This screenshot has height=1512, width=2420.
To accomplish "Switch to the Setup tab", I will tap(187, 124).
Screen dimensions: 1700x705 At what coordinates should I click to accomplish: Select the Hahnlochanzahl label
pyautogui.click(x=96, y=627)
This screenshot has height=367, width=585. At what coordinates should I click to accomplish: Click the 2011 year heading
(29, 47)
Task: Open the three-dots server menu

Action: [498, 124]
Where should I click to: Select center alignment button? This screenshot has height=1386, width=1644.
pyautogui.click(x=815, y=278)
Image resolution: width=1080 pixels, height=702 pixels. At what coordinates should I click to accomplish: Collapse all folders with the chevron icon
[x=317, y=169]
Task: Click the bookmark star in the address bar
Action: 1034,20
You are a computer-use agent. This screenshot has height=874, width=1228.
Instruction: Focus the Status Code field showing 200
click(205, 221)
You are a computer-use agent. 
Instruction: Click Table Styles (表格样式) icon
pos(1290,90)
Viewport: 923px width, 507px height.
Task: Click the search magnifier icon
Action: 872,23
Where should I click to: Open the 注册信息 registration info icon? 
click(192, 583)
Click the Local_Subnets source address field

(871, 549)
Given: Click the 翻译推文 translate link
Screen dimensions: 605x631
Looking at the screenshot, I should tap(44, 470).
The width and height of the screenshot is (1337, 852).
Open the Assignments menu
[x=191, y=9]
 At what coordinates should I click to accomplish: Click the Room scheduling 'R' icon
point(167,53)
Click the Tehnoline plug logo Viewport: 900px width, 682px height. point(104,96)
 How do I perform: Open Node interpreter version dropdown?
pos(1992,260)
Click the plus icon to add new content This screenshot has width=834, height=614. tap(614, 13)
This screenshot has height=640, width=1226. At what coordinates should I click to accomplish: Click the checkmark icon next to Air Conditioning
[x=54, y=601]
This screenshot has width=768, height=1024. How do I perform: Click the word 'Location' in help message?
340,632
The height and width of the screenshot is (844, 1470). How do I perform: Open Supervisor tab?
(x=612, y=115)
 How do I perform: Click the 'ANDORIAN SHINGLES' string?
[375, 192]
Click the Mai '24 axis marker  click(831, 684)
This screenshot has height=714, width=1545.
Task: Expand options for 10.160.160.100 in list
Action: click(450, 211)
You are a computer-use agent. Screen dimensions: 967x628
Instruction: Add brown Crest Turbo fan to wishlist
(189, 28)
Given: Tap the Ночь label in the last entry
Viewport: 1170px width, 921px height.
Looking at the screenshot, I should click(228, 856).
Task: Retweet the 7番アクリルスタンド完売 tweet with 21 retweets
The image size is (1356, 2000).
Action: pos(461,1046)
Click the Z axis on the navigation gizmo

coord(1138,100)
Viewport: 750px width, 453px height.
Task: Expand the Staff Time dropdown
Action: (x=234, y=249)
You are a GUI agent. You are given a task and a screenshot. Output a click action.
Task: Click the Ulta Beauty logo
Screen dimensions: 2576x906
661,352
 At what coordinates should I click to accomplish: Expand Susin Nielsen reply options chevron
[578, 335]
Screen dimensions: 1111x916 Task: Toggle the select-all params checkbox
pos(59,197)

Directions:
Looking through the records, copy out every line in which the word "logo" is found.

Result of this task:
Click the Tehnoline plug logo Viewport: 900px width, 682px height. point(104,96)
Task: Click the Ulta Beauty logo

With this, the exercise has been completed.